__What is needed__: Your copy should match the entries exactly, with the pictures left out.

__Records provided__:
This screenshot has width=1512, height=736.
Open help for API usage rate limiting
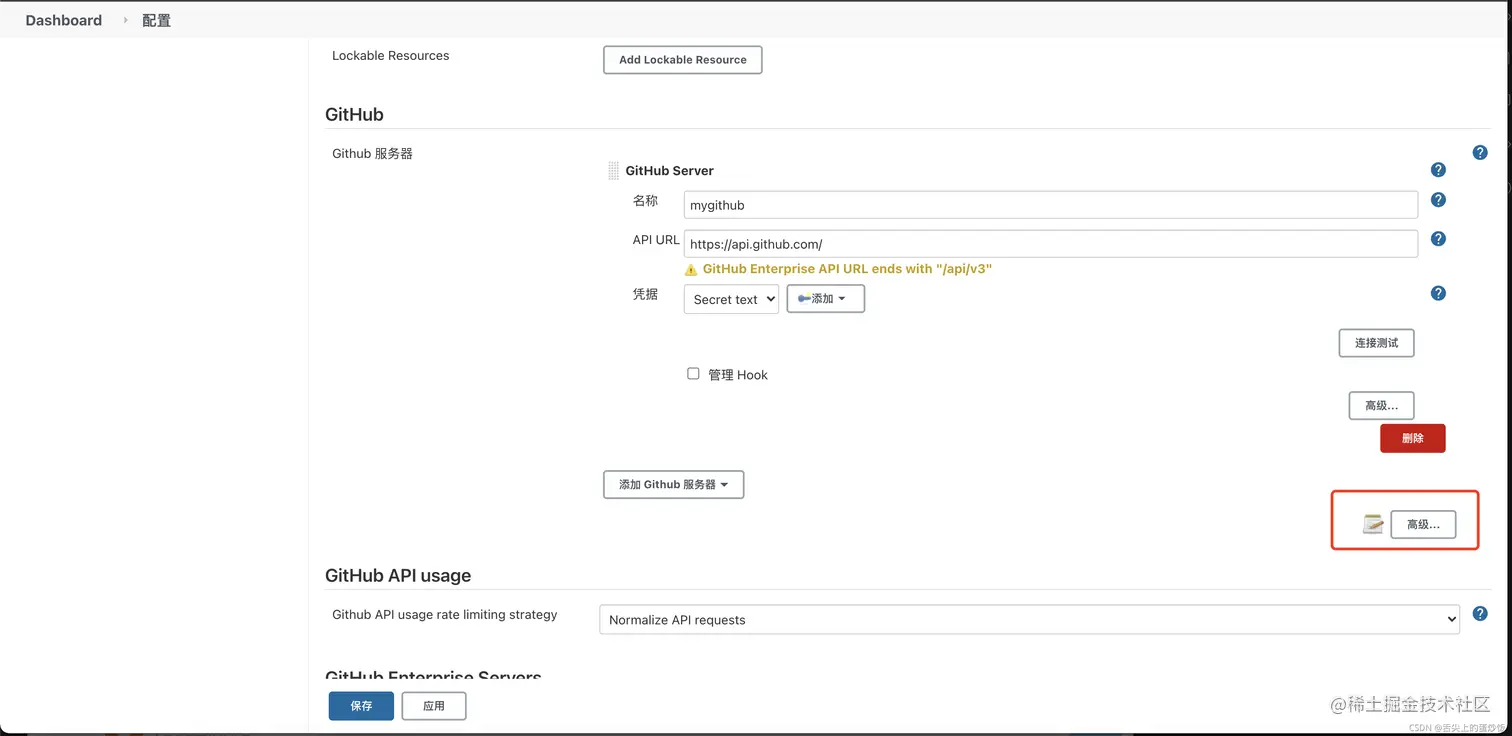(x=1480, y=614)
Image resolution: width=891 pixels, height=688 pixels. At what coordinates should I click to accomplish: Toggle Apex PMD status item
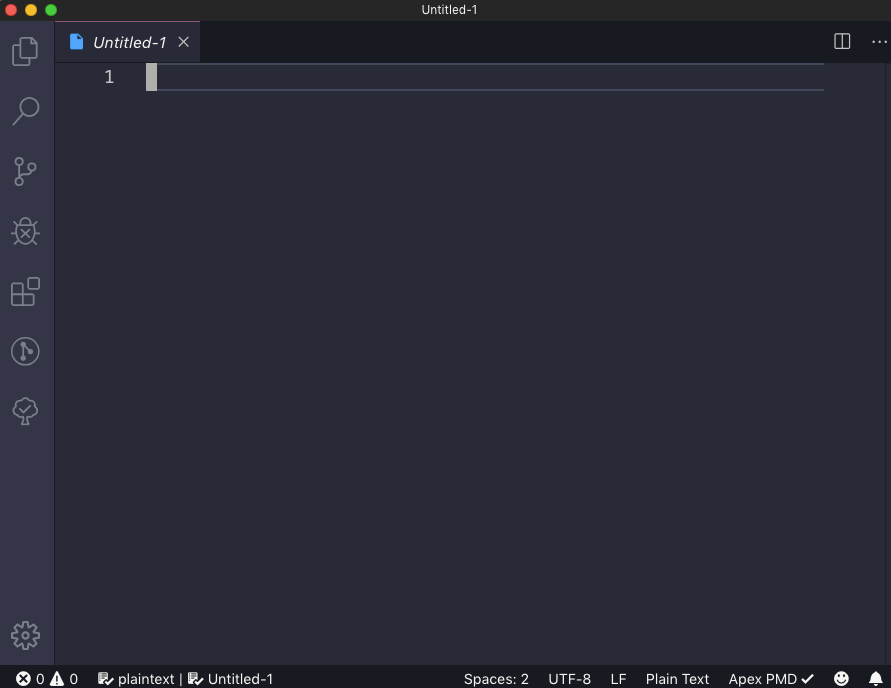coord(771,679)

__Task solution__:
This screenshot has width=1512, height=736.
Open help for API usage rate limiting
(x=1480, y=614)
Image resolution: width=891 pixels, height=688 pixels. At what coordinates should I click to accomplish: Toggle Apex PMD status item
coord(771,679)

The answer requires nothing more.